A whole life that is gone now. I have never before been hit so hard by death. I have had relatives pass, close relatives, but never before have I sat on the side of the road crying at a loss, or cried in bed at night etc.

Today we placed him in the "wall" (an area where people who have been cremated can have their own piece of the wall to be interned it) at the cemetery or the "cem" as CancerGramps and Buddha boy referred to it. Buddha Boy would always say "Gotta head to the Cem, see Grandma, talk with her and see Chad too." And CancerGramps would say, "Yep, gotta get to it." and they were off to the "cem."

I always ask Buddha Boy if Grandma ever said anything, he always says no, she's busy.
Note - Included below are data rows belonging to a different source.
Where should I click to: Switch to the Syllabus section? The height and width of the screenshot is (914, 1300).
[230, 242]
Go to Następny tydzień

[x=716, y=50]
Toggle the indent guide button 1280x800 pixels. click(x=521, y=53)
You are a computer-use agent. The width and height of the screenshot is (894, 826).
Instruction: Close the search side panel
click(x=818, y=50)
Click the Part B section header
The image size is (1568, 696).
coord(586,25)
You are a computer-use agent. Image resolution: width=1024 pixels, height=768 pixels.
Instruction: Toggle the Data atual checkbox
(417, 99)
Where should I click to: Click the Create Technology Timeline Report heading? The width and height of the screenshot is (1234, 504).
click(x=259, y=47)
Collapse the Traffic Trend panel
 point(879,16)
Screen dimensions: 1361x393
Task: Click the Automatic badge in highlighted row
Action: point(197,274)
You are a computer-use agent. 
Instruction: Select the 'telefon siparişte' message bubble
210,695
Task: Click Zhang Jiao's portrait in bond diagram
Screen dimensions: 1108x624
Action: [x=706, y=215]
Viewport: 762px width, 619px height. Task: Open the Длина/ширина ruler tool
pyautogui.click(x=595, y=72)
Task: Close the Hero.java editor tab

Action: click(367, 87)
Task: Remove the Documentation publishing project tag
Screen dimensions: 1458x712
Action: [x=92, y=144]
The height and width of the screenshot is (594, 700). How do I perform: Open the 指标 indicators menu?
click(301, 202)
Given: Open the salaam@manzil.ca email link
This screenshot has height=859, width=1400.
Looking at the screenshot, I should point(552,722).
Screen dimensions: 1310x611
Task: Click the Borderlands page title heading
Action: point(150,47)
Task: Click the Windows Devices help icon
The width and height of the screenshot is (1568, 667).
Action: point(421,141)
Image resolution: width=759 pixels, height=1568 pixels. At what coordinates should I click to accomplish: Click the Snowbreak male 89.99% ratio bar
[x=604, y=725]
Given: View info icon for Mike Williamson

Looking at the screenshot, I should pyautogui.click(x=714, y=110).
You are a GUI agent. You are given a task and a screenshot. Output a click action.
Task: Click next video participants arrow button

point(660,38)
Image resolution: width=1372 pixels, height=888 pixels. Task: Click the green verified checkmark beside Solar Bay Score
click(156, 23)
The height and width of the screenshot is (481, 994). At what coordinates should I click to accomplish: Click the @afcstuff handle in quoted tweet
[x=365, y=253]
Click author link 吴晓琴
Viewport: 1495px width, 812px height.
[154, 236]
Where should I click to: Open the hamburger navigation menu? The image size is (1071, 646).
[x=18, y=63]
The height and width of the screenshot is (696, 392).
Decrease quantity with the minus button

And why they visited Chad I have no idea. Chad was not known by our family, he was a young boy who died and was buried in a small enclosure of his own. CancerGramps and Buddha Boy visited him religiously.

On the way to the cem, i was driving, and a person in front of me was taking their sweet arse time changing lanes and I said "in homage to grandpa, move it along crip." My husband laughed and asked what "crip" was. It was a reference to the handicap sticker the person possessed, grandpa always called it a "crip stick." He always stated he never wanted "one of those crip sticks," no matter how frail he had gotten. My husband was laughing and saying it was such a horrible thing to say, but he could see him saying that.

We got to the cem and my father and mother were walking out with the urn and I started laughing and crying at the same time. Dad was carrying the urn much like a football, cradled safely yet inordinately exposed. And was wondering if cancergramps dog was in the urn. His 14 year old miniature poodle's health declined just as Cancergramps did. I understand it is expressly forbidden to place animal remains with humans (which I don't get ashes are ashes right, and if you want to be buried with your pet ...... whatever). My Dad can be sneaky like that, shifty, slight of hand to put them together. He says he didn't, put them together, and I believe him but I have my suspicions as to whether or not she got her own little box and hidden behind grandma when the cem man wasn't looking.

Grandpa wanted no service, and we honored that, my father placed the urn in the wall next to the BOX my grandmother, to whom my grandpa had been with since he was 20 years old to the day she died in 2001. And my Dad stopped cold. He said if he had known grandpa went cheap on grandma he would have just gotten a box instead of the fancy urn. He started to laugh and we recalled how it took grandpa forever to get ready, and how he would have liked to have one up on Grandma. Here he was in a fancy urn and he got her a simple black box. We talked about how grandpa lived and loved life. There were very few tears. I was just as grandpa would have wanted.

I found a poem that I felt fit what I believe grandpa would have said when he passed, but we didn't read it, perhaps I'll post it here one day.

And life goes on... one foot and then another..... It just keeps going on.